# YOUR INSTRUCTIONS
Reproduce every item below verbatim, keeping each line as it appears.

* START *

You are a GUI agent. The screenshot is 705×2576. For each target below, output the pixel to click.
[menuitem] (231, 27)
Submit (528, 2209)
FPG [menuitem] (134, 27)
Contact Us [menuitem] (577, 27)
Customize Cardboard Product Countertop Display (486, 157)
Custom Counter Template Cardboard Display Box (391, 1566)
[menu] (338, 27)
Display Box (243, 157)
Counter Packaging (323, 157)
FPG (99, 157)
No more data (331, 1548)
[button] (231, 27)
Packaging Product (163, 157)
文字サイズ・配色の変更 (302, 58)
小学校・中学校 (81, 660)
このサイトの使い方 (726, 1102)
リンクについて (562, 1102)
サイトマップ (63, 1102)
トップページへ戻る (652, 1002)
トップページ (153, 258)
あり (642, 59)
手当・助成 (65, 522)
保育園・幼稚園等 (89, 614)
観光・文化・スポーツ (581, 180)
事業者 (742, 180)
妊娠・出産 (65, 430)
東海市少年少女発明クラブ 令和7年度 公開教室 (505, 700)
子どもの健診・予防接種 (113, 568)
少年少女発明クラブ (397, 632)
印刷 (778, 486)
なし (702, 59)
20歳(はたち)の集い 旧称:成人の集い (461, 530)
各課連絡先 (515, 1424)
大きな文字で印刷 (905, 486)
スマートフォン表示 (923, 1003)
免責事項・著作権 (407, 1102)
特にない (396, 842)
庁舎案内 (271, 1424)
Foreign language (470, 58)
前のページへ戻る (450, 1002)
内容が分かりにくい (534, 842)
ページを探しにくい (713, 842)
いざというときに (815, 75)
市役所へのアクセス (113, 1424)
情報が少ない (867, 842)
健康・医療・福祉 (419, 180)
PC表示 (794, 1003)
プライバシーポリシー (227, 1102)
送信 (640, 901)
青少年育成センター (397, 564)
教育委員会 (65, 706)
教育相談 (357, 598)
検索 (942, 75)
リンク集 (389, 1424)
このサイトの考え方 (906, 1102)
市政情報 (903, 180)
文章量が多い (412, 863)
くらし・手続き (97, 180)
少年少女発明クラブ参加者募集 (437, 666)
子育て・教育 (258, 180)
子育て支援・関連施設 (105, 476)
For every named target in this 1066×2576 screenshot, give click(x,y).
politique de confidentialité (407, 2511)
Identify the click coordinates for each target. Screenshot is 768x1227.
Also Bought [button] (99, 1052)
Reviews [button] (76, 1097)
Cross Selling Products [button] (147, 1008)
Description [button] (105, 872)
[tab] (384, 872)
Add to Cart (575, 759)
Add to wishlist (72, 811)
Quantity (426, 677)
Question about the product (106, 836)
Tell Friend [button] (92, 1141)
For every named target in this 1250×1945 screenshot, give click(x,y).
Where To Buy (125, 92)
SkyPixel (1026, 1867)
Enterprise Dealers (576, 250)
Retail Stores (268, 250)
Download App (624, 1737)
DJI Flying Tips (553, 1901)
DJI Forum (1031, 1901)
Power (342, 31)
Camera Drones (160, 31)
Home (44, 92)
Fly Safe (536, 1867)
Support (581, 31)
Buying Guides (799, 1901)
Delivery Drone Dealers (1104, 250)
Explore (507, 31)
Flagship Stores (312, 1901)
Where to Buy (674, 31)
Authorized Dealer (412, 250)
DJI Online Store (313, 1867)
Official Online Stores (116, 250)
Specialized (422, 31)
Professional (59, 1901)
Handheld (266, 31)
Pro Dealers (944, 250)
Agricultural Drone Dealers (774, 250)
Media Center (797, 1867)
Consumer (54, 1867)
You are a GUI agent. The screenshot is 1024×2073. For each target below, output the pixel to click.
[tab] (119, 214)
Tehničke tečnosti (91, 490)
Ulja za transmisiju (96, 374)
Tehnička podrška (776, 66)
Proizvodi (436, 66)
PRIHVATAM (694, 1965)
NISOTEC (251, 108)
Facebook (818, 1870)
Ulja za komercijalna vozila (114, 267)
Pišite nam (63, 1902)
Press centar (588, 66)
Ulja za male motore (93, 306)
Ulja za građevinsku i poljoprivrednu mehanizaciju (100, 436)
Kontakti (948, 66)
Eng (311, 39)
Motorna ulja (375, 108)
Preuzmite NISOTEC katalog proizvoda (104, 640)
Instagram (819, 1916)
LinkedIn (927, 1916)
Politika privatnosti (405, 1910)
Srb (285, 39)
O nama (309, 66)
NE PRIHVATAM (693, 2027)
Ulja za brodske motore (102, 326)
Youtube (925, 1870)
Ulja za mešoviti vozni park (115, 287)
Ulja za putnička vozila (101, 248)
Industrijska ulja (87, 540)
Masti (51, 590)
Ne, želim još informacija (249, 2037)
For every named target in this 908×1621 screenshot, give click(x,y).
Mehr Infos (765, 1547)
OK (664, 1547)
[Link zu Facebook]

* END *

# TASK RESPONSE
You are a GUI agent. The screenshot is 705×2576. For each target below, output the pixel to click.
[menuitem] (231, 27)
Submit (528, 2209)
FPG [menuitem] (134, 27)
Contact Us [menuitem] (577, 27)
Customize Cardboard Product Countertop Display (486, 157)
Custom Counter Template Cardboard Display Box (391, 1566)
[menu] (338, 27)
Display Box (243, 157)
Counter Packaging (323, 157)
FPG (99, 157)
No more data (331, 1548)
[button] (231, 27)
Packaging Product (163, 157)
文字サイズ・配色の変更 (302, 58)
小学校・中学校 (81, 660)
このサイトの使い方 (726, 1102)
リンクについて (562, 1102)
サイトマップ (63, 1102)
トップページへ戻る (652, 1002)
トップページ (153, 258)
あり (642, 59)
手当・助成 (65, 522)
保育園・幼稚園等 (89, 614)
観光・文化・スポーツ (581, 180)
事業者 (742, 180)
妊娠・出産 (65, 430)
東海市少年少女発明クラブ 令和7年度 公開教室 (505, 700)
子どもの健診・予防接種 (113, 568)
少年少女発明クラブ (397, 632)
印刷 (778, 486)
なし (702, 59)
20歳(はたち)の集い 旧称:成人の集い (461, 530)
各課連絡先 (515, 1424)
大きな文字で印刷 (905, 486)
スマートフォン表示 (923, 1003)
免責事項・著作権 (407, 1102)
特にない (396, 842)
庁舎案内 (271, 1424)
Foreign language (470, 58)
前のページへ戻る (450, 1002)
内容が分かりにくい (534, 842)
ページを探しにくい (713, 842)
いざというときに (815, 75)
市役所へのアクセス (113, 1424)
情報が少ない (867, 842)
健康・医療・福祉 (419, 180)
PC表示 (794, 1003)
プライバシーポリシー (227, 1102)
送信 (640, 901)
青少年育成センター (397, 564)
教育委員会 (65, 706)
教育相談 (357, 598)
検索 (942, 75)
リンク集 (389, 1424)
このサイトの考え方 (906, 1102)
市政情報 (903, 180)
文章量が多い (412, 863)
くらし・手続き (97, 180)
少年少女発明クラブ参加者募集 (437, 666)
子育て・教育 (258, 180)
子育て支援・関連施設 (105, 476)
For every named target in this 1066×2576 screenshot, give click(x,y).
politique de confidentialité (407, 2511)
Identify the click coordinates for each target. Screenshot is 768x1227.
Also Bought [button] (99, 1052)
Reviews [button] (76, 1097)
Cross Selling Products [button] (147, 1008)
Description [button] (105, 872)
[tab] (384, 872)
Add to Cart (575, 759)
Add to wishlist (72, 811)
Quantity (426, 677)
Question about the product (106, 836)
Tell Friend [button] (92, 1141)
For every named target in this 1250×1945 screenshot, give click(x,y).
Where To Buy (125, 92)
SkyPixel (1026, 1867)
Enterprise Dealers (576, 250)
Retail Stores (268, 250)
Download App (624, 1737)
DJI Flying Tips (553, 1901)
DJI Forum (1031, 1901)
Power (342, 31)
Camera Drones (160, 31)
Home (44, 92)
Fly Safe (536, 1867)
Support (581, 31)
Buying Guides (799, 1901)
Delivery Drone Dealers (1104, 250)
Explore (507, 31)
Flagship Stores (312, 1901)
Where to Buy (674, 31)
Authorized Dealer (412, 250)
DJI Online Store (313, 1867)
Official Online Stores (116, 250)
Specialized (422, 31)
Professional (59, 1901)
Handheld (266, 31)
Pro Dealers (944, 250)
Agricultural Drone Dealers (774, 250)
Media Center (797, 1867)
Consumer (54, 1867)
You are a GUI agent. The screenshot is 1024×2073. For each target below, output the pixel to click.
[tab] (119, 214)
Tehničke tečnosti (91, 490)
Ulja za transmisiju (96, 374)
Tehnička podrška (776, 66)
Proizvodi (436, 66)
PRIHVATAM (694, 1965)
NISOTEC (251, 108)
Facebook (818, 1870)
Ulja za komercijalna vozila (114, 267)
Pišite nam (63, 1902)
Press centar (588, 66)
Ulja za male motore (93, 306)
Ulja za građevinsku i poljoprivrednu mehanizaciju (100, 436)
Kontakti (948, 66)
Eng (311, 39)
Motorna ulja (375, 108)
Preuzmite NISOTEC katalog proizvoda (104, 640)
Instagram (819, 1916)
LinkedIn (927, 1916)
Politika privatnosti (405, 1910)
Srb (285, 39)
O nama (309, 66)
NE PRIHVATAM (693, 2027)
Ulja za brodske motore (102, 326)
Youtube (925, 1870)
Ulja za mešoviti vozni park (115, 287)
Ulja za putnička vozila (101, 248)
Industrijska ulja (87, 540)
Masti (51, 590)
Ne, želim još informacija (249, 2037)
For every named target in this 908×1621 screenshot, give click(x,y).
Mehr Infos (765, 1547)
OK (664, 1547)
[Link zu Facebook]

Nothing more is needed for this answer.